## STATED PROBLEM A
In the undernourishment research extract, which model was chosen to find the most influential independent features?

## SELECTED EXTRACT

Exploring Undernourishment: Part 7 — Research Area 4: Most Influential Indicator

A Visual Data Exploration Research Project to Better Understand the Nuances of Our Global Nutrition

Chris Mahoney
The Startup
5 min readOct 13, 2020

--

Image Source: Food and Agriculture Organisation of the United Nations

Contents

This is Part 7 of an 8-Part research project aiming to better understand the nuances of our global nutrition. It explores this topic through the utilisation of data visualisation and data science techniques. It is complimented by a Web App: ExploringUndernourishment, which is freely available to the public.

Part 1 — Introduction and Overview
Part 2 — Literature Review
Part 3 — Data Exploration
Part 4 — Research Area 1: General Trend
Part 5 — Research Area 2: Most Successful Countries
Part 6 — Research Area 3: Surprising Trends
Part 7 — Research Area 4: Most Influential Indicator ← Selected page
Part 8 — Recommendations and Conclusions

Research Area 4: Most Influential Indicator

For all of the features provided by the FAO, they can all be categorised in to dependent and independent variables. The full list of categorisation can be found in the data dictionary. In this section, we want to determine which of the independent variables are most influential on the Prevalence of Undernourishment target. For this, the seventeen independent features were used.

In order to determine the most influential of these features, a forest-type model was run. In this instance, the Gradient Boosted Machine (GBM) model was chosen. This was chosen not for its predictability, but for its ability to determine the most influential features; and for this reason the full data set was used (no train/test split). Due to the resampling ability of this model, and how it builds each tree for its forest, the model is quite powerful in determining which of the features are the most influential.

## MATERIAL TO PROCESS

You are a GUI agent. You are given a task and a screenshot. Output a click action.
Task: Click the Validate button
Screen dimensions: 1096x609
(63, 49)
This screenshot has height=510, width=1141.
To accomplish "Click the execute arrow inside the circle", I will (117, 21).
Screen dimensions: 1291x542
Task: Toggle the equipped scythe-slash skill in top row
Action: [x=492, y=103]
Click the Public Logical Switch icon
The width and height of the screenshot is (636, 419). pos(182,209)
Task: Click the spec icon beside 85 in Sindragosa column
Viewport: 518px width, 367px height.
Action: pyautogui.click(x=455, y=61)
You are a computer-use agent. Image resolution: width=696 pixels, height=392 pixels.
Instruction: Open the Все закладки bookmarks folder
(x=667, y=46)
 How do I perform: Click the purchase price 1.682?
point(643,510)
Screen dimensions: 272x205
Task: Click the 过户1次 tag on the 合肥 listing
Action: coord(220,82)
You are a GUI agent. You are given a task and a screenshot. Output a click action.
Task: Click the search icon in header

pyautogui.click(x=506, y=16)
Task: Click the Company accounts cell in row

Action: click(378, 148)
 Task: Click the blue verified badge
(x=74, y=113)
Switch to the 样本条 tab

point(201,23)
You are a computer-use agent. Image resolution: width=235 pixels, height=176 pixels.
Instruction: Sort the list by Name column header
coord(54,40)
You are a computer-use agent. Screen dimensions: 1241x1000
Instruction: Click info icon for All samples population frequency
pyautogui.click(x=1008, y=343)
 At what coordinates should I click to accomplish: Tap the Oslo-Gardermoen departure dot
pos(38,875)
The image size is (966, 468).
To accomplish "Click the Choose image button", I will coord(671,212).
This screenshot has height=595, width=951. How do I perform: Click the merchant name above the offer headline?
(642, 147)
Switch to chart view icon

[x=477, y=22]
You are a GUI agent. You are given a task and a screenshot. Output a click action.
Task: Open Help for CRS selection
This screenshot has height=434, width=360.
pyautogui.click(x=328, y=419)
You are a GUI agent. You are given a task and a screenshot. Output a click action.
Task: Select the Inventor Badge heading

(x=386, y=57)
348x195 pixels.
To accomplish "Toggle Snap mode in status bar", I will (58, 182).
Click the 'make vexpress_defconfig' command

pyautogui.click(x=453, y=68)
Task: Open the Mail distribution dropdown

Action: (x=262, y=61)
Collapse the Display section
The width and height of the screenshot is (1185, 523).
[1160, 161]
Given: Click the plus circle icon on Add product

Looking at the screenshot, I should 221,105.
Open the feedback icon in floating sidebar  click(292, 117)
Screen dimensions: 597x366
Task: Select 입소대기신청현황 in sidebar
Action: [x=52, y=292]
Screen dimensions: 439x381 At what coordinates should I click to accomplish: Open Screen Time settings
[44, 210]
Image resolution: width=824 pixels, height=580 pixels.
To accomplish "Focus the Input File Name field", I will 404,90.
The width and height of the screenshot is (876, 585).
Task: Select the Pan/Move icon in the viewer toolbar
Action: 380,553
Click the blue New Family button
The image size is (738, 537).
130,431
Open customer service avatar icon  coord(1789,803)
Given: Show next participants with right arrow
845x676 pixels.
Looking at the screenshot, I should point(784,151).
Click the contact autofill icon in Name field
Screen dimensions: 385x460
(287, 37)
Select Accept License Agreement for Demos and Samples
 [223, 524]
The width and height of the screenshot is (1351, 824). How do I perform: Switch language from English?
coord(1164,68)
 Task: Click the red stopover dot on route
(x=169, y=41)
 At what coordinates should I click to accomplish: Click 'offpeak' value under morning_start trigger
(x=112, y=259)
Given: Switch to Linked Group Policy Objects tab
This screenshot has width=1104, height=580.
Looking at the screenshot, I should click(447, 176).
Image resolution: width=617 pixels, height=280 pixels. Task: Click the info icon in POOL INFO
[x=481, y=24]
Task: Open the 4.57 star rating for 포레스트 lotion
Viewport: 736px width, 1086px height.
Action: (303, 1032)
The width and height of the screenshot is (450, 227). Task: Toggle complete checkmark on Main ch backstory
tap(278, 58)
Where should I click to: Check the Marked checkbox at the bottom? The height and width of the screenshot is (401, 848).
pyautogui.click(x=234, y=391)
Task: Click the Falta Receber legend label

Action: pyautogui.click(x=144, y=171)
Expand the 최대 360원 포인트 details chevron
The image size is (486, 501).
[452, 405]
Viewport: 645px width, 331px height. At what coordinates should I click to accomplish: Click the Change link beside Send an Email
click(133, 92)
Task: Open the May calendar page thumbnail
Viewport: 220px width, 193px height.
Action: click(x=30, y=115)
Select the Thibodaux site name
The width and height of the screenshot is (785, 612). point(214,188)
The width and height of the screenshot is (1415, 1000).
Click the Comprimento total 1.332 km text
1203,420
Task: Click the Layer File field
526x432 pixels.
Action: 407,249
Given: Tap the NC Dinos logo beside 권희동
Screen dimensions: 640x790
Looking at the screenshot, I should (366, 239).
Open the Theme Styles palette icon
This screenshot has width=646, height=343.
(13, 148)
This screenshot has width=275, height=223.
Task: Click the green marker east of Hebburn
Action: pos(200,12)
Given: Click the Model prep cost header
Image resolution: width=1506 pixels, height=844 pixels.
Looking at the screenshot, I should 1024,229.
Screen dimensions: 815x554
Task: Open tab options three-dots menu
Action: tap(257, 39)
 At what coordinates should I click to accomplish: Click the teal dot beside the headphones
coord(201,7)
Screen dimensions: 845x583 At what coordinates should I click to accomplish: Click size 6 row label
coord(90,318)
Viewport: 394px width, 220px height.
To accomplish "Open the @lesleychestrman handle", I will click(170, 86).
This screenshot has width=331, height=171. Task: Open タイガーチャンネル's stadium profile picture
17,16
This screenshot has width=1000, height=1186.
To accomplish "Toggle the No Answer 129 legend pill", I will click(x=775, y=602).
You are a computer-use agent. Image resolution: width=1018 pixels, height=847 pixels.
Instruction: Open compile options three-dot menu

## STATED PROBLEM B
Copy the records verbatim for the stretch from their very start through the line that contains "Action: pyautogui.click(x=455, y=61)", with both ends included.

## WRITTEN REPLY A
The Gradient Boosted Machine (GBM) model.

## WRITTEN REPLY B
You are a GUI agent. You are given a task and a screenshot. Output a click action.
Task: Click the Validate button
Screen dimensions: 1096x609
(63, 49)
This screenshot has height=510, width=1141.
To accomplish "Click the execute arrow inside the circle", I will (117, 21).
Screen dimensions: 1291x542
Task: Toggle the equipped scythe-slash skill in top row
Action: [x=492, y=103]
Click the Public Logical Switch icon
The width and height of the screenshot is (636, 419). pos(182,209)
Task: Click the spec icon beside 85 in Sindragosa column
Viewport: 518px width, 367px height.
Action: pyautogui.click(x=455, y=61)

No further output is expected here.